Hoy no voy a hablar de música, a pesar del título. Dicen que en la canción "American Pie", Don McLean se refirió así a la muerte de Buddy Holly. A mí me recuerda a la primera vez que tuve que digerir la muerte como algo real.
Entendámonos, para mí la muerte siempre ha estado presente en la vida, como buen gallego (dicen). No me criaron creyendo que me fuese a estallar la cabeza por oír que alguien se hubiese muerto, y ya desde muy pequeño era (como sigue siendo) habitual en las conversaciones de mis familiares hacer algún que otro repaso de cuánta gente se había mudado de barrio recientemente. Incluso a alguna persona cercana a mí ya le había tocado el boleto. Pero el día al que me refiero fue la primera vez que noté el impacto de saber que no volverás a ver a un ser muy querido, muy próximo.
Mi abuelo estaba enfermo, aunque ni a él ni a mí nos habían dicho cuanto. En fin de año tenía molestias y, según supe después (él no), hacia el 5 de enero ya le habían diagnosticado un cáncer terminal con metástasis. Murió el 10 de enero, sin darme tiempo a despedirme, sin saber que se iba...
Por aquel entonces estábamos viviendo en casa de mis abuelos ("el abuelo está enfermo, la abuela no da abasto..."), así que al salir del instituto y después de recoger a mi hermano en la estación, volvimos a casa de mis abuelos para descubrir que una ambulancia se llevaba a mi abuelo al hospital.

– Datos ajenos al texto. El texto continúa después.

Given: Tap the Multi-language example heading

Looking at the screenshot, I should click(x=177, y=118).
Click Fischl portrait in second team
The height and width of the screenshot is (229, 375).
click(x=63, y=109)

A partir de ese momento empieza la neblina. Ajetreos, carreras. Todo el mundo se va a escape mientras mi hermano y yo nos quedamos comiendo. No suelo perder el apetito por nada, pero en este caso creo que ni siquiera me había dado cuenta aún de lo que pasaba. Entre todo el ajetreo habían llegado las vecinas, que muy amables se ocuparon de recoger y fregar. Sólo nos dio mala espina que cuando acabaron con los platos empezaron con el resto de la casa, baldosa a baldosa.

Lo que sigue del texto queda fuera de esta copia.